If only it were so, Fotsev thought. He’d had too many painful lessons about what the Tosevites could do. And he hadn’t had a particularly hard time of it, not as the fighting went. Other males told stories much worse than any he had.

Still, thinking about what he’d seen over the years since the conquest fleet arrived was enough to tempt him to reach for one of the vials of ginger he carried in his belt pouch. With a distinct effort of will, he checked himself. He’d have time later. He wouldn’t have tasted back on Home, and he was trying his best to pretend he was there now.

What would he have done? He would have gone and drunk some distilled potation. He could do that here, easily enough. He strolled into one of the places that sold such potations.

As per custom immemorial, it was dark and quiet inside. What light there was suited his eyes better than the somewhat harsher glare of the star Tosev. Several males from the new city sat on chairs and stools, talking about work and friends, as they would have back on Home.

Fotsev walked up to the server. The bottles behind the male were all of Tosevite manufacture. Fotsev supposed he shouldn’t have been disappointed. As with realizing ginger had reached the new town, he was. He gave the server his account card. “Let me have a glass from that one there,” he said, pointing to the drink he wanted. “I have had it before, and it is not bad.”

The server billed his card, then gave him the drink. The price he had to pay for it disappointed him, too. He could have got the like from a Big Ugly in Basra for half as much in barter. He’d heard the local Tosevites’ superstition forbade them from drinking alcohol, but had seen little proof of it.

But some of the things he was paying for here were a room that suited his kind and getting away from the Big Uglies. He raised his glass in salute. “To the Emperor!” he exclaimed, and drank.

“To the Emperor,” the server echoed, and cast down his eyes, as he should have done. Then, after reading Fotsev’s body paint, he said, “I would have thought you soldiers would forget the Emperor after so many years on this miserable planet.”

“That could never happen,” Fotsev said with an emphatic cough. “If I do not remember him, spirits of Emperors past will forget me when I die.”

“How can you males of the conquest fleet remember anything?” the server asked. “Everything on this world seems topsy-turvy; nothing is the same from one moment to the next.”

“Truth there,” Fotsev agreed.

A female sitting at the table not far away turned an eye turret toward him. “How could you of the conquest fleet not give us a properly conquered planet?” she demanded. “Too many of these wild Big Ugly creatures are still running their own affairs, and even the ones that are supposed to be conquered are not safe. That is what everyone keeps shouting at us, anyhow.”

“Those creatures turned out not to be what we thought they were,” Fotsev answered. “They were much more advanced than we expected, and are still more advanced today.”

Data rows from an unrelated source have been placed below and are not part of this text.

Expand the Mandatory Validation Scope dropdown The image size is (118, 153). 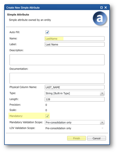[102, 122]
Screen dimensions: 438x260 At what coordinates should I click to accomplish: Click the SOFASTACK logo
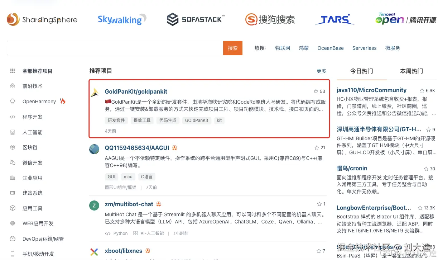click(x=195, y=19)
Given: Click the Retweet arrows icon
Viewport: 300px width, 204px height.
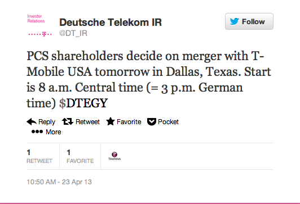Looking at the screenshot, I should (68, 121).
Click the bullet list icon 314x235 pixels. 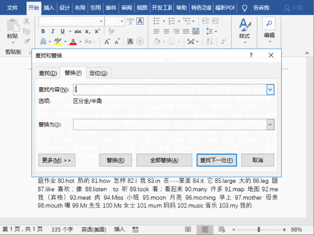[157, 21]
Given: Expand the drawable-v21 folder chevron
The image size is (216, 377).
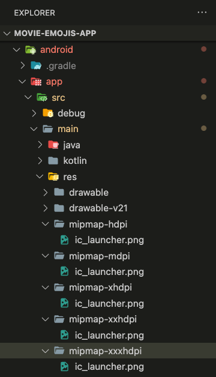Looking at the screenshot, I should pyautogui.click(x=46, y=208).
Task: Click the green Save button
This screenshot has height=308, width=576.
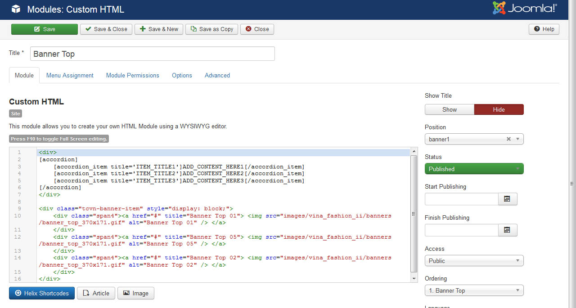Action: pos(45,29)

“When the conquest fleet came, they were less advanced than we are,” the server said. “Is that truth, or is it not?”

“It is,” Fotsev began, “but-”

“Then you should have defeated them,” the server broke in, as if the continued independence of some Tosevites were Fotsev’s fault and his alone. “That you failed speaks only of your own incompetence.”

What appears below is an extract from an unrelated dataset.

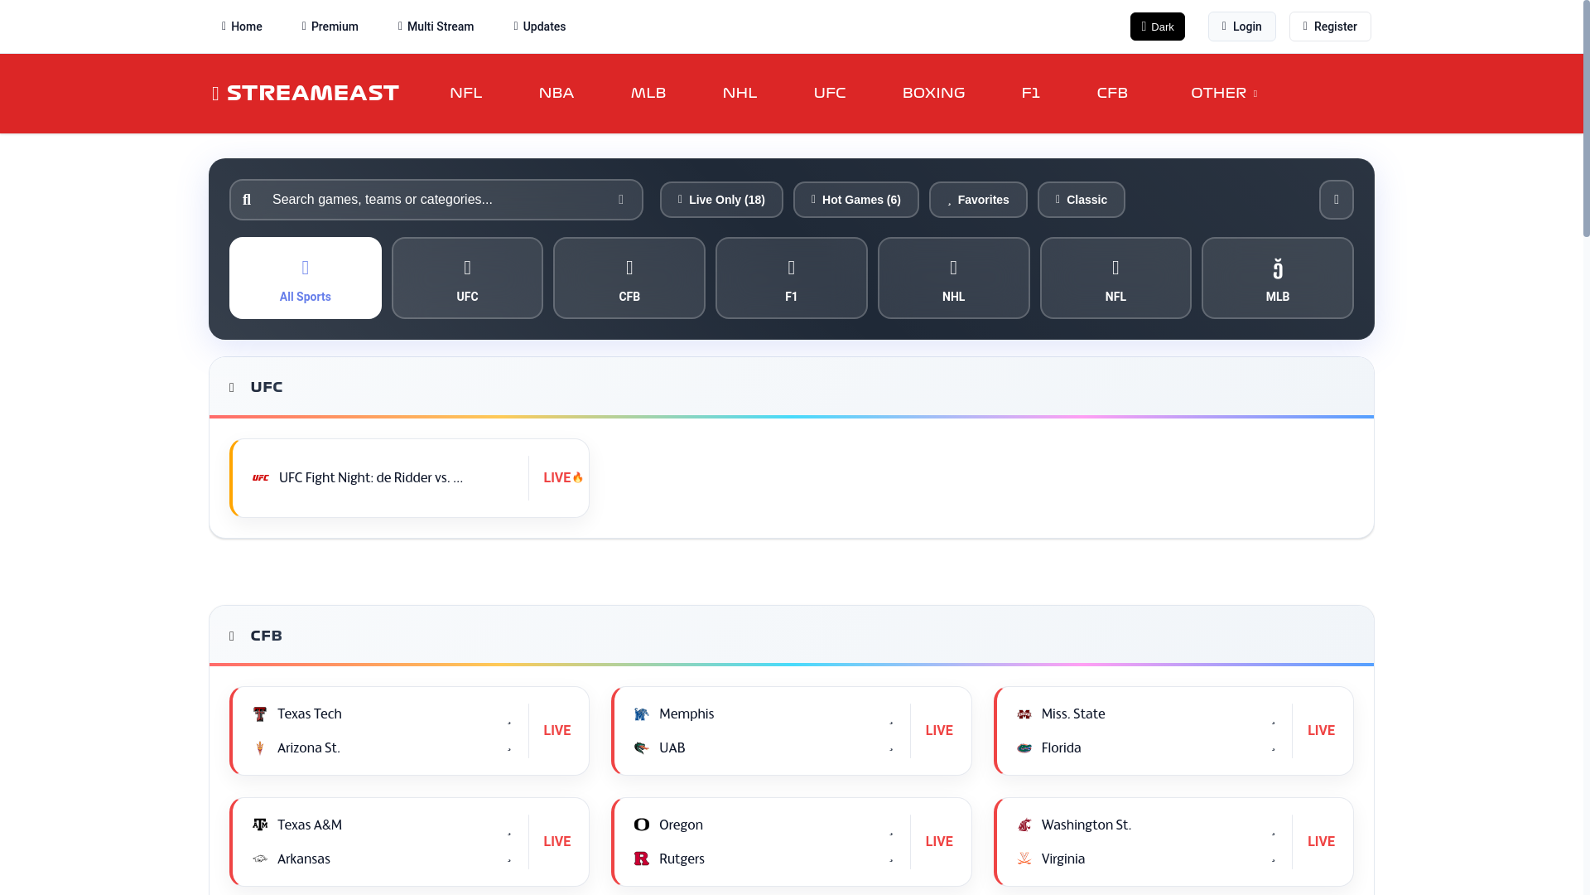This screenshot has width=1590, height=895.
Task: Click the UFC category tile icon
Action: (x=467, y=268)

“Truth,” the female said, and a couple of her companions made the affirmative hand gesture. “We came here to a world that was not ready for us, and whose fault is that? Yours!”

Fotsev finished his alcohol, slid off his seat, and left the establishment without another word. He had already seen that the colonists had a hard time fitting in when they came to Basra. But he’d never imagined the reverse might be true, that he might have a hard time fitting in when he came to the new town.

Tosev 3 had changed him. Tosev 3 had changed every male in the conquest fleet. The males and females of the colonization fleet remained unchanged. They might have been on Home yesterday. And he did not fit with them. What did that say? Nothing he wanted to hear. He took out the ginger after all, and had a big taste. With the herb coursing through him, he didn’t have to listen, whatever it was.